Il y a dans notre procédure pénale actuelle une foule de règles qui ne peuvent être bien saisies qu'en les rapprochant des règles dont elles dérivent, ou qu'elles remplacent, ou qu'elles modifient seule

ment.

Si l'histoire des pénalités anciennes a moins d'importance juridique, elle a un grand intérêt philosophique, et elle est d'ailleurs un puissant auxiliaire pour distinguer ce qui est variable, accidentel, contingent, de ce qui est essentiel et indépendant des circonstances de fait et d'époque.

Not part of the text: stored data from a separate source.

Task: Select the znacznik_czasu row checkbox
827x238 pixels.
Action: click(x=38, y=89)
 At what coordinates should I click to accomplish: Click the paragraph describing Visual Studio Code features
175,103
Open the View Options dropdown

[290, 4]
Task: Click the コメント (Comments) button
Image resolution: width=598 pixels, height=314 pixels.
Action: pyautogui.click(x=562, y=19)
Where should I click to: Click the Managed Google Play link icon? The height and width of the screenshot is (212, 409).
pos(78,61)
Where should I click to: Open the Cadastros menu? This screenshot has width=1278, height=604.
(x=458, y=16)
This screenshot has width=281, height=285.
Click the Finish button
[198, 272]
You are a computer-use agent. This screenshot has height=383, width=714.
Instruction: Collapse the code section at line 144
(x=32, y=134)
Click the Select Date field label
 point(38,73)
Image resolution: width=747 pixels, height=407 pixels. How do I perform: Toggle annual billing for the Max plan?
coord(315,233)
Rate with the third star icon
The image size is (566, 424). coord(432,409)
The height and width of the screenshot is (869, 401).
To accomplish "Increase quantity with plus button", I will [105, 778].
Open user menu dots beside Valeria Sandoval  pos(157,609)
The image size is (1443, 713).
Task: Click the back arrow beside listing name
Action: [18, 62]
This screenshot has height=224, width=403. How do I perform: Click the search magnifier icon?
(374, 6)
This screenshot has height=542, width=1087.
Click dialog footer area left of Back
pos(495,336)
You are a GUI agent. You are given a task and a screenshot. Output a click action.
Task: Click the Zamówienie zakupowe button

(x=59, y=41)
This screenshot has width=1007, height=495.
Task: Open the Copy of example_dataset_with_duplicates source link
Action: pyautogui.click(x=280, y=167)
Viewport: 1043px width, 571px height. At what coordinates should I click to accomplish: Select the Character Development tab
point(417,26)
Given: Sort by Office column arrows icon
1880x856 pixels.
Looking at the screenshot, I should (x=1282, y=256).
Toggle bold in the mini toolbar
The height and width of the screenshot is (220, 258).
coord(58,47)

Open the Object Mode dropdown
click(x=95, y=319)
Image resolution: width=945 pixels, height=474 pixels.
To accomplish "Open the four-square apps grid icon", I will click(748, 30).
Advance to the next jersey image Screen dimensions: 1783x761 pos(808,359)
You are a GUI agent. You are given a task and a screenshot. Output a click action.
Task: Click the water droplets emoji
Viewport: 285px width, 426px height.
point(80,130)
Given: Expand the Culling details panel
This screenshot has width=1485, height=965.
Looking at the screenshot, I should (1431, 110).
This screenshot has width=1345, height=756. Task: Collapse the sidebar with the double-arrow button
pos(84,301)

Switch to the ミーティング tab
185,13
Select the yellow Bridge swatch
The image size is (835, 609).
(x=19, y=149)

Au reste, si Boitard a contesté l'importance des études historiques pour l'intelligence et l'application pratique de nos lois pénales, deux savants criminalistes, dans les ouvrages desquels je puiserai souvent des inspirations, MM. Faustin-Hélie et Ortolan, ont prouvé, par le plus décisif des arguments, par l'application de la méthode qu'ils recommandent, la valeur des secours que peut fournir l'histoire.

M. Faustin-Hélie notamment, dans l'introduction de son Traité d'instruction criminelle, a élévé l'un des plus beaux et des plus utiles monuments de la science contemporaine.

C'est donc à la double lumière de la philosophie et de l'histoire que j'essaierai d'éclairer ce cours. Cette méthode ne me permet pas d'aborder directement et immédiatement les textes du Code pénal et du Code d'instruction criminelle.

Ce n'est pas que je veuille entreprendre l'histoire complète et détaillée de toutes les solutions qu'ont

reçues en France les quatre questions que soulève toute législation pénale. Ce travail demanderait trop de temps, et l'étude qui ne doit être pour nous qu'un moyen deviendrait le but. Je ne veux pas sacrifier le principal à l'accessoire.

Mes prolégomènes se borneront à l'examen des trois questions suivantes :

1° Qu'est-ce que le Droit pénal, et comment se liet-il aux autres parties du Droit? N'a-t-il pas le même principe qu'elles ?

2° Quelles ont été les sources successives de la législation pénale en France, c'est-à-dire quels ont été les monuments législatifs ou autres qui l'ont traduite?

3° Quels ont été les principes, les idées qui ont animé ces diverses sources? Sous ces trois questions j'essaierai de grouper toutes les notions, y compris les indications bibliographiques nécessaires pour suivre fructueusement l'explication des textes de nos Codes.

Ces prolégomènes vous sembleront longs peutêtre, mais ils seront pour vous, pour l'avenir de vos études juridiques, d'une grande utilité. Je n'épargnerai ni soins ni fatigues pour les rendre exacts et en corriger l'aridité.

Je vous demande, à titre de collaboration, une attention patiente et je serais presque tenté de dire sympathique; je veux que les liens qui m'unissaient à vos devanciers revivent entre nous.